Police witness changes his testimony three times

January 12, 2009
Singapore Democrats

This post is at least a year old. Some of the links in this post may no longer work correctly.

PDSP Mohd Hassanrosecution witness Mr Mohd Hassan today contradicted himself on the stand in three separate instances and then said that he could not explain it.

The senior police officer holding the rank of a Deputy Superintendent (DSP) was being cross-examined by Dr Chee Soon Juan in the on-going trial where Dr Chee, Mr Gandhi Ambalam and Ms Chee Siok Chin are charged with assembly without a permit for distributing flyers and demonstrating opposition to Government actions.
The first instance happened when DSP Hassan told the court that he had noticed Dr Chee and Mr Ambalam leave the group of five persons distributing flyers at the City Hall MRT Station outside Raffles City Shooping Centre.

He then went in search of the two SDP leaders and spotted them a short distance away at the bus-stop outside St Andrew’s Cathedral. After making a call to Command Post to report the development, Mr Hassan testified that he lost sight of the two men again.

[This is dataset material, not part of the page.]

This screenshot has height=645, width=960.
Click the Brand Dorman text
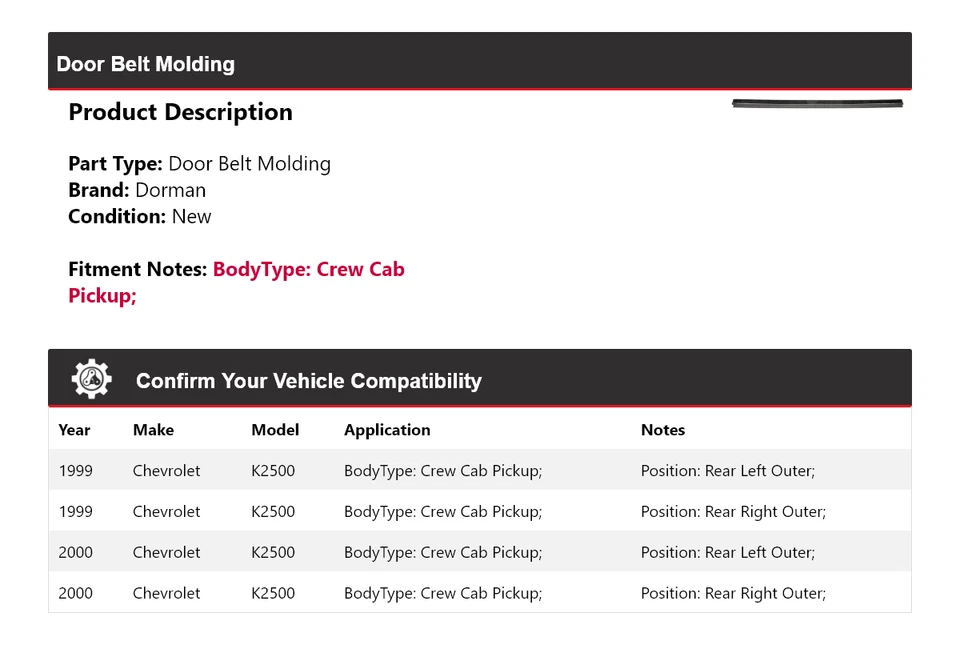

The officer then said that he went “right back to the Raffles City” from his position at the entrance of the MRT Station near St Andrew’s Cathedral. He also said that he did not stop for anything on his way back.

When he returned to Raffles City, the witness said he saw that Dr Chee and Mr Ambalam had re-joined the group and were distributing flyers.

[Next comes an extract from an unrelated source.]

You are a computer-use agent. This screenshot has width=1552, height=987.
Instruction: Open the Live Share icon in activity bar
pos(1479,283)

Dr Chee asked Mr Hassan if he wanted more time to check his memory or pocketbook to ensure that he had gotten his facts right. The officer confidently declined the offer and said he stood by his account of events.

At this point, Dr Chee pointed out that it was impossible for him and Mr Ambalam to be back at Raffles City before Mr Hassan because the two had proceeded to Funan Centre from the bus-stop at the St Andrew’s Cathedral, spent some time there before walking back to the Cathedral and Raffles City.

“Given that we left St Andrew’s Cathedral at the same time that you did, how could Gandhi and I have gone to Funan Centre and then backtracked and arrived at Raffles City before you did when you had walked straight back to Raffles City from your position outside the Cathedral?” Dr Chee asked. “According to the laws of physics, how on earth is this possible?”

Realising then he was caught out, DSP Hassan then quickly changed his story and said that he might have gone down and up the escalator and to other places in search of Dr Chee: “I cannot recall the specific details.”

Dr Chee reminded: “You had earlier said that you had gone straight back to Raffles City from outside St Andrew’s Cathedral without stopping for anything, and now you say that you cannot recall if you had gone straight back?”

“I don’t claim to have a perfect memory,” Mr Hassan finally admitted.

“Witness, I put it to you that you were lying when you first said that you had gone straight back to Raffles City when in fact you may not have done that,” Dr Chee charged.

“I deny that,” the officer replied.

“Then I put it to you that if you did not lie it must be that your memory failed you.”

“I deny that too,” DSP Hassan said, apparently forgetting his I-don’t-have-a-perfect-memory admission.

The witness repeated his inexplicable dual denial when Dr Chee asked him about another piece of testimony. Led by the prosecutor, Mr Hassan had testified that he did not contact the Command Post when he first saw Dr Chee. But under cross-examination by Ms Chee Siok Chin, the witness admitted that he did.

“I put it to you that you were lying when you first said that you did not call the Command Post when you actually did call,” Dr Chee said.

“I deny that.”

“Then I put it to you that if you did not lie it must be that your memory failed you.”

“I deny that too.”

“Then how do you explain the difference in your accounts of the event?” Dr Chee asked.

“I can’t explain it,” came the shocking answer.

It seems that our police officers will deny anything and everything no matter how absurd they appear.

A short while later, Mr Hassan repeated his act a third time. Asked where he had found out that Dr Chee had made an application for a rally and march for 16 Sep 06, Mr Hassan testified that he could not remember.

Queried further, the witness then changed his story and said that he had obtained the information from his police colleagues.

Dr Chee’s cross-examination of the DSP Hassan continues tomorrow at 9:30 am in Subordinate Court No 19.